Einmal im Jahr, wenn die Natur in zartem Grün explodiert und das öffentliche Leben noch halbwegs unverdächtig vor sich hin brummt, zieht eine uralte Karawane durch Parks, Felder und Wälder: Männergruppen, meist von der Lebensmitte nicht unberührt, ziehen lärmend, grölend und schwer beladen mit Bierkästen und Selbstzweifeln durch die Gegend. Willkommen zum Vatertag, dem einzigen Feiertag, an dem die Evolution kollektiv rückwärts läuft.
Man kann sich die Entstehung dieses Brauchs nur als historisches Missverständnis erklären. Irgendwann zwischen der industriellen Revolution und dem letzten Rest Glaubwürdigkeit der katholischen Kirche muss ein Mann gesagt haben:
"Wie ehre ich meine Vaterschaft am besten? Indem ich mich am hellichten Tag betrinke und einen klapprigen Bollerwagen hinter mir herziehe!" Die anderen nickten, öffneten eine Bierflasche mit den Zähnen und der Rest ist Geschichte.
Heute, im Jahr 2025, ist daraus eine Art Pilgerreise geworden. Allerdings eine ohne Ziel, ohne Andacht und dafür mit erhöhtem Cholesterinspiegel.
Man erkennt die Veteranen des Vatertags an bestimmten Merkmalen:
Zur Grundausstattung gehört ein Bollerwagen, dekoriert mit bunten Girlanden, die aussehen, als hätten sie ihren letzten Einsatz beim Kindergeburtstag von 1997 gehabt. Alle Teilnehmer tragen T-Shirts mit Sprüchen wie "Vadder der Lage" oder "Promille statt Probleme". Die Körpersprache dieser Männergruppe, signalisiert: "Ich könnte jederzeit einen Baum umarmen. Oder anpöbeln."
Die Parade der Enthemmung ist ein Marsch mit strengen traditionellen Regeln. Man startet gegen zehn Uhr morgens mit ehrlicher Absicht ("Nur eine kleine Runde, Leute, später will ich noch den Grill anschmeißen!") und endet um 16:37 Uhr in einem emotionalen Offenbarungseid, bei dem mindestens ein Teilnehmer weinend seine Jugendliebe anruft.
Immer dabei: die unvermeidliche Bluetooth-Box, die ein Best-of der deutschen Partykultur ausstrahlt. Irgendwo zwischen "Cordula Grün" und "Westerland".
Der Weg ist das Ziel, und das Ziel ist in der Regel ein Ort, an dem man weder sitzen noch stehen möchte, etwa eine matschige Wiese neben einem Abwasserkanal.

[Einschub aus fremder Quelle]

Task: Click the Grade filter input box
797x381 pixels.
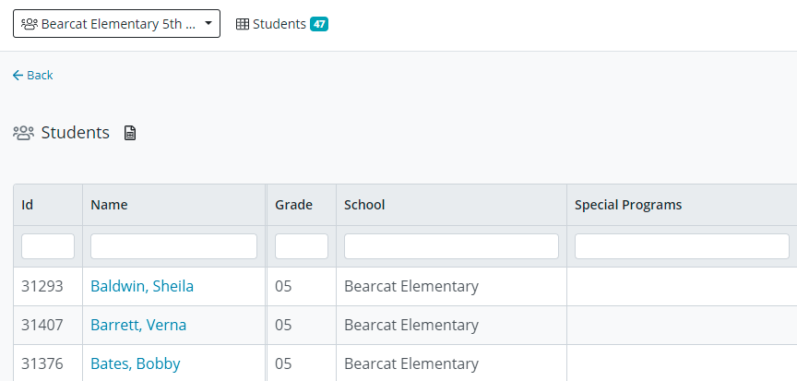Action: click(x=302, y=246)
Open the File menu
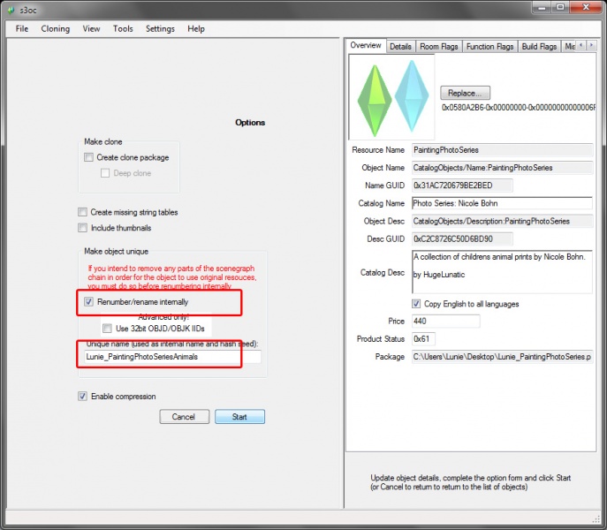Viewport: 607px width, 530px height. 22,28
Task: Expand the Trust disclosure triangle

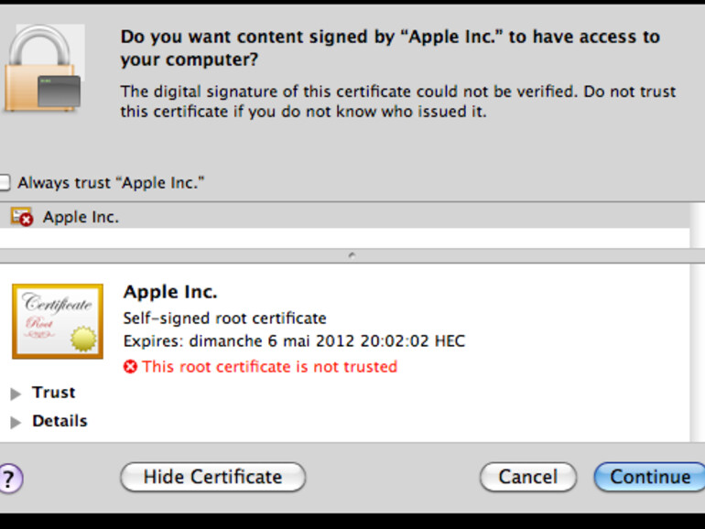Action: pyautogui.click(x=16, y=394)
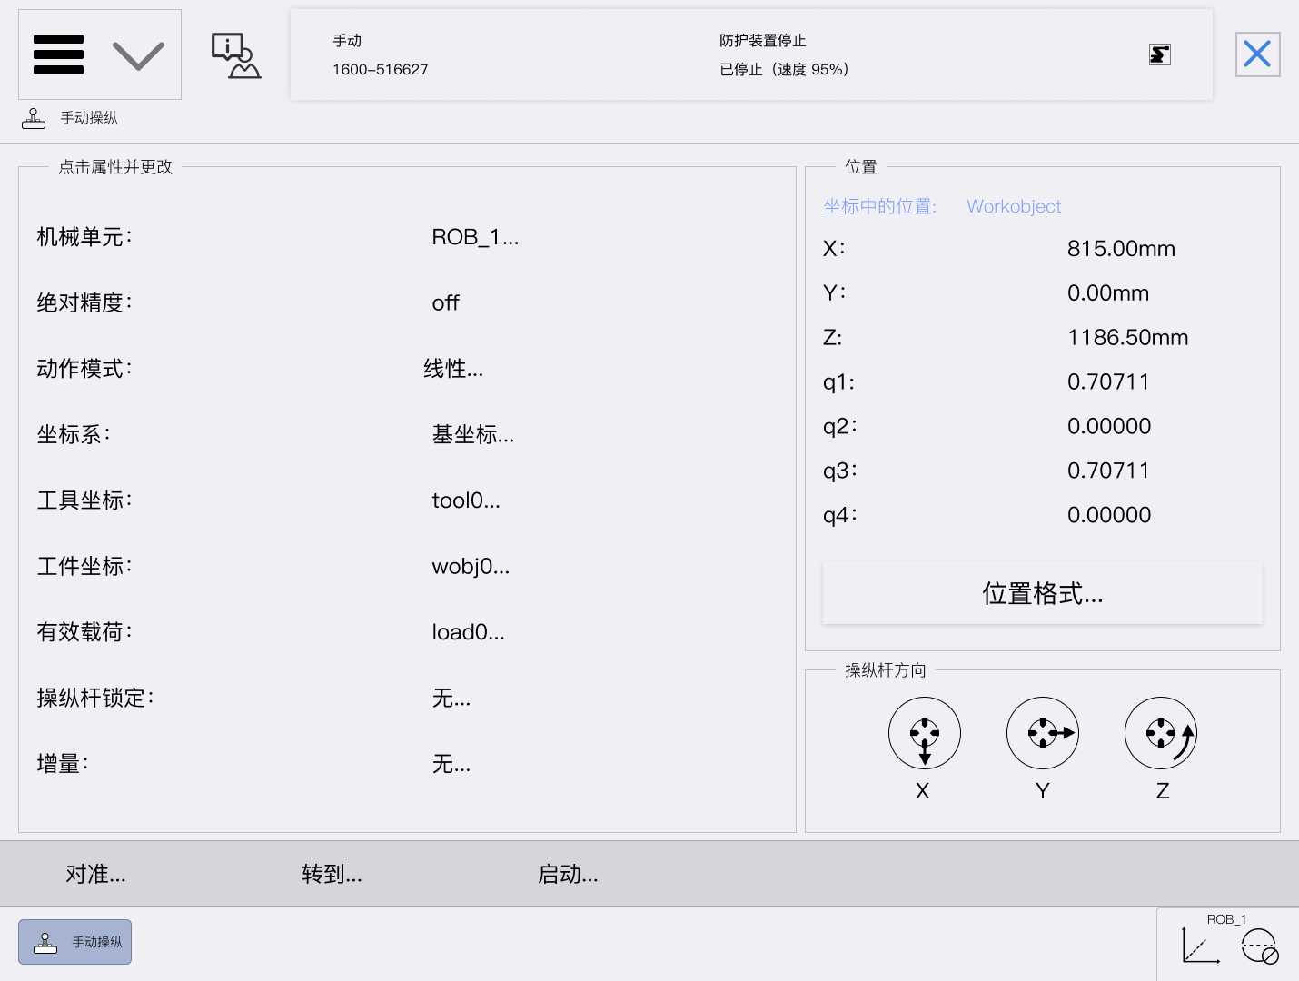1299x981 pixels.
Task: Select the Z rotation joystick icon
Action: pos(1160,733)
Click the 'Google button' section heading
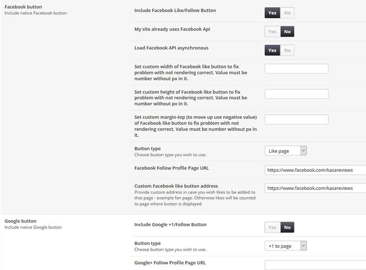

Dort werden dann hochphilosophische Gespräche geführt, etwa:
"Wenn du ein Tier wärst, wärst du dann lieber ein Flusspferd oder ein Dackel?"
Natürlich gibt es die stillen Momente, wenn einer, der noch nüchtern genug ist, in den Himmel blickt, die Lerchen singen hört und sich fragt, wann genau der Vatertag eigentlich in einen rollenden Junggesellenabschied ohne Bräutigam entartet ist.
Und manchmal, ganz selten, wird dann der Bollerwagen abgestützt, eine Flasche Mineralwasser gezückt und der Satz gesagt, der die ganze Würde eines Volkes retten könnte: "Vielleicht trinken wir jetzt mal 'ne Runde Wasser, Jungs." Doch meistens ist dieser Heldenspruch schneller vergessen als der eigene Haustürschlüssel.
Der moderne Vatertag ist eine atemlose Reise durch die Abgründe der Selbstüberschätzung, eine Ode an den Bierbauch und eine Verbeugung vor der unkaputtbaren Fähigkeit des Menschen, aus jeder schönen Idee ein feuchtfröhliches Desaster zu machen. Aber vielleicht ist das genau der Punkt: An einem Tag, an dem angeblich die Väter geehrt werden, zeigt sich die Menschlichkeit in ihrer reinsten Form. Stolpernd, laut und hoffnungslos durstig.
Man kann nur hoffen, dass wenigstens der Bollerwagen heil nach Hause kommt.